A particular strength is the layout of the chapters, consistent throughout the whole text. Each chapter is nicely laid out with a brief preamble followed by a classification and ‘work up’ encompassing history, examination, imaging, other diagnostic tests, treatment, outcome and complications. Then there is a useful bibliography, referencing the major papers in the field. In addition to the bare citation, the authors nicely provide a line or two describing the paper’s overall content.

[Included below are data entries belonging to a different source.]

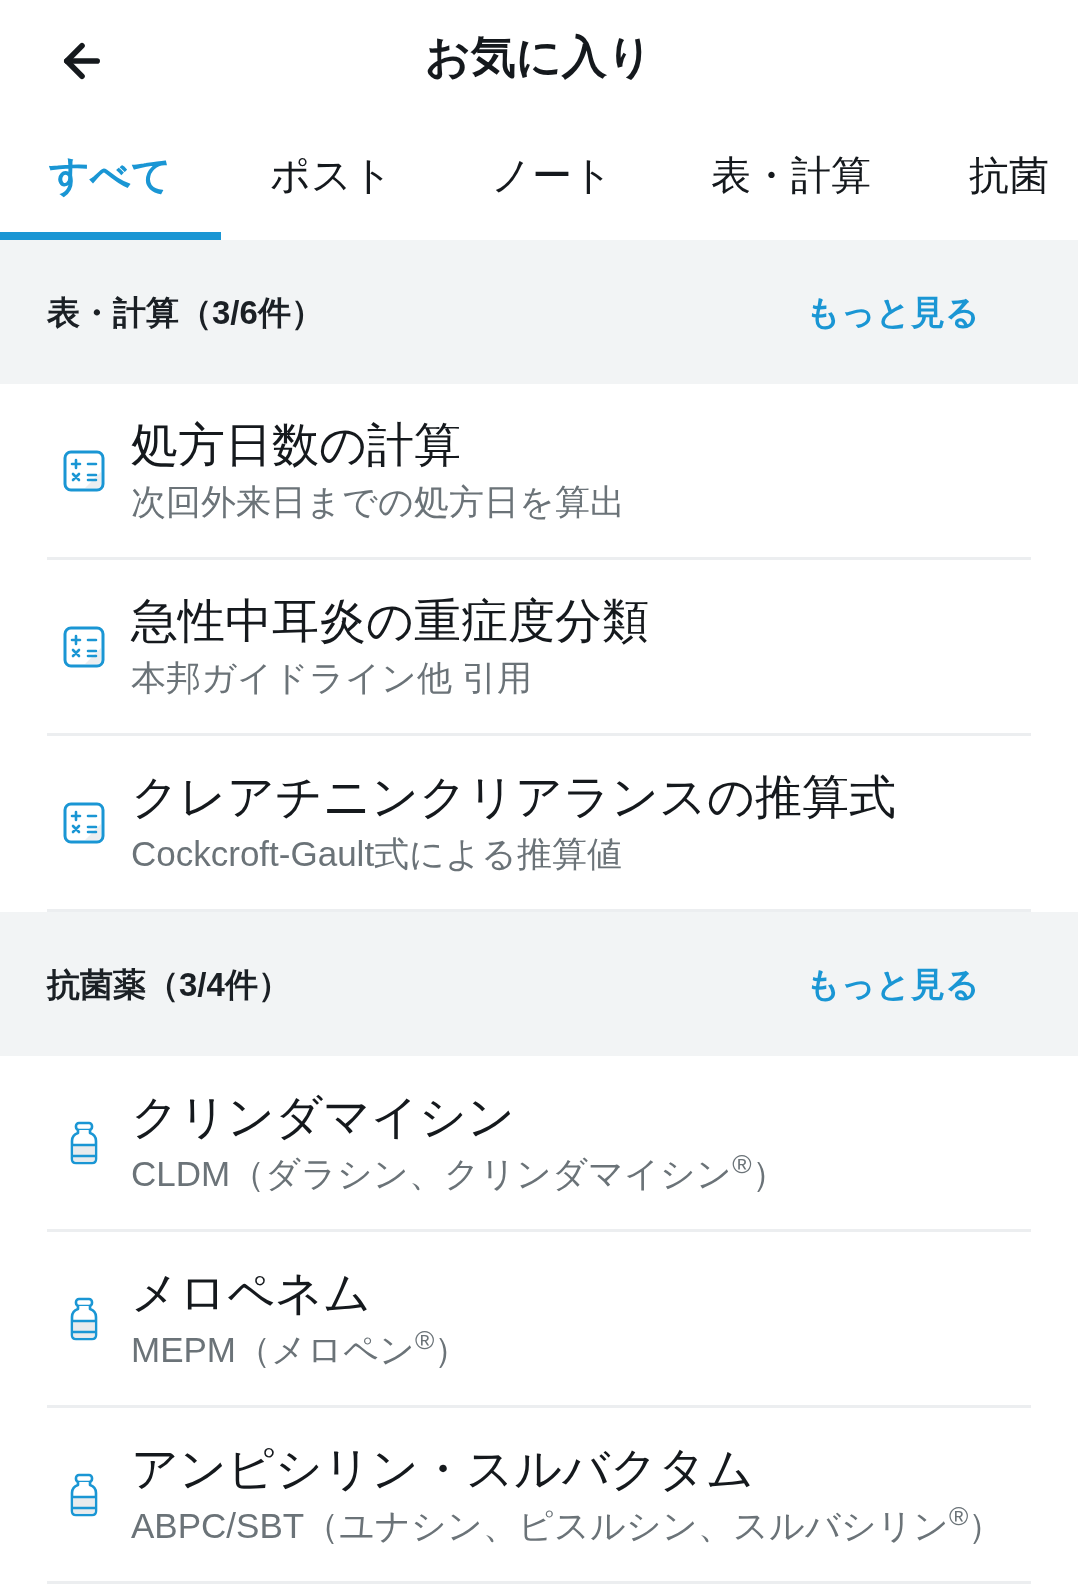 The image size is (1078, 1584). What do you see at coordinates (539, 1144) in the screenshot?
I see `list-item: クリンダマイシン CLDM（ダラシン、クリンダマイシン$^{®}$）` at bounding box center [539, 1144].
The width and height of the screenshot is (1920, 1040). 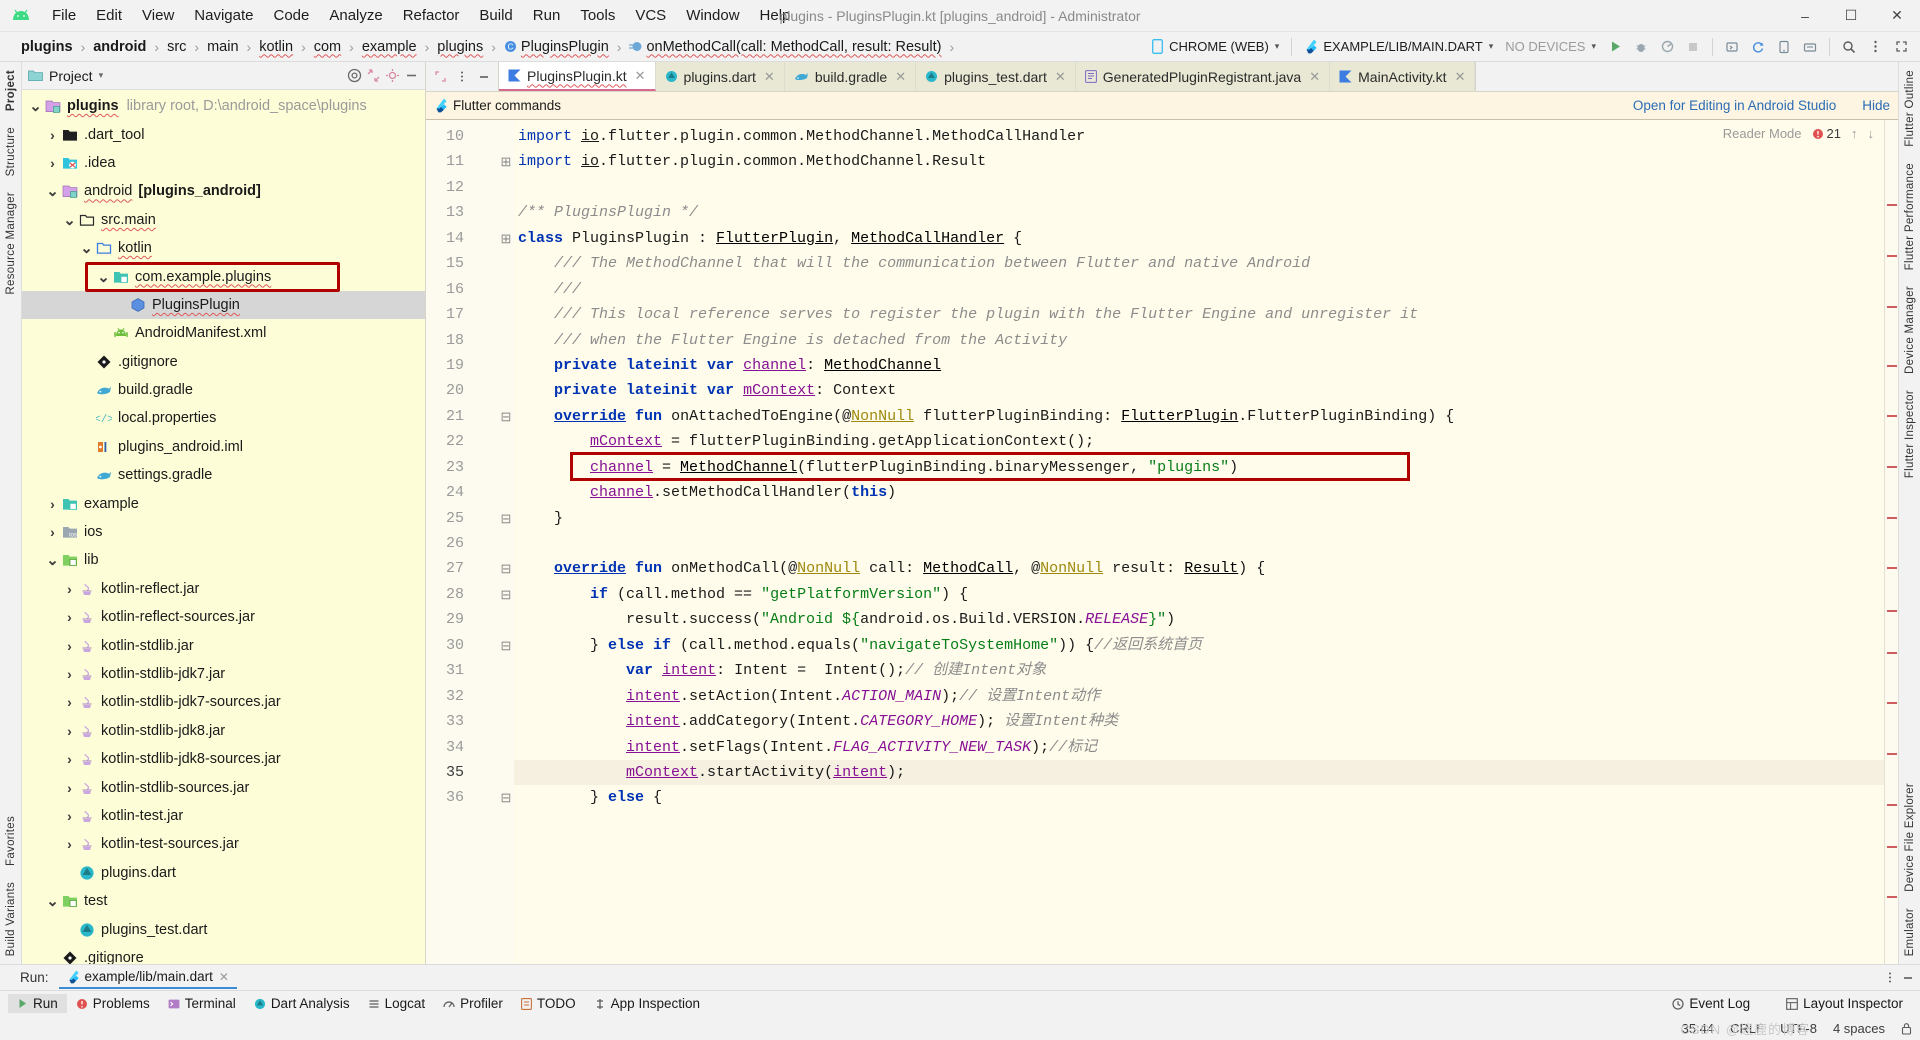 I want to click on code-line: /** PluginsPlugin */, so click(x=1199, y=212).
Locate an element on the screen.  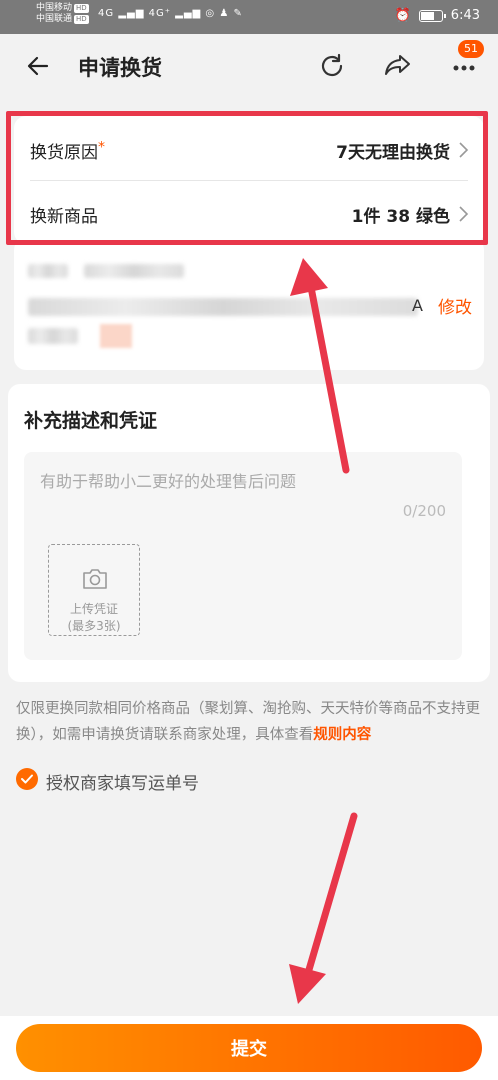
share-icon is located at coordinates (398, 66).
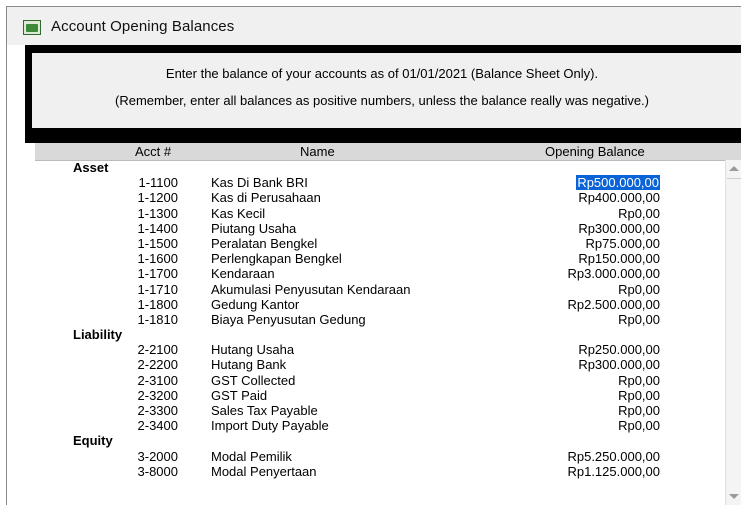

The presentation style is didactic and very systematic which gives it to a wide target readership. It could be equally valuable to experienced surgeons as a quick reference as to surgeons in training and allied health professionals, in need of a concise but comprehensive account of spinal disorders (with the caveat that a certain degree of core knowledge and skill is assumed).
As a neurosurgeon with a ‘Complex Spine’ interest, I will find this a handy book to have on my desk. It covers the current management of spinal disorders very well. It is strong on the key principles of decision-making, and provides the references for those who require greater depth and detail. Whilst the book does not cross any frontiers in terms of complex techniques or scientific understanding, this was never its remit.
Even as spinal neurosurgery texts go, you would not find this to be much of page-turner if you mistakenly took it with you on holiday. However, all in all, the authors have comfortably attained their goal: as a quick reference for spinal disorders, this book certainly hits the mark and, as such, I would recommend it.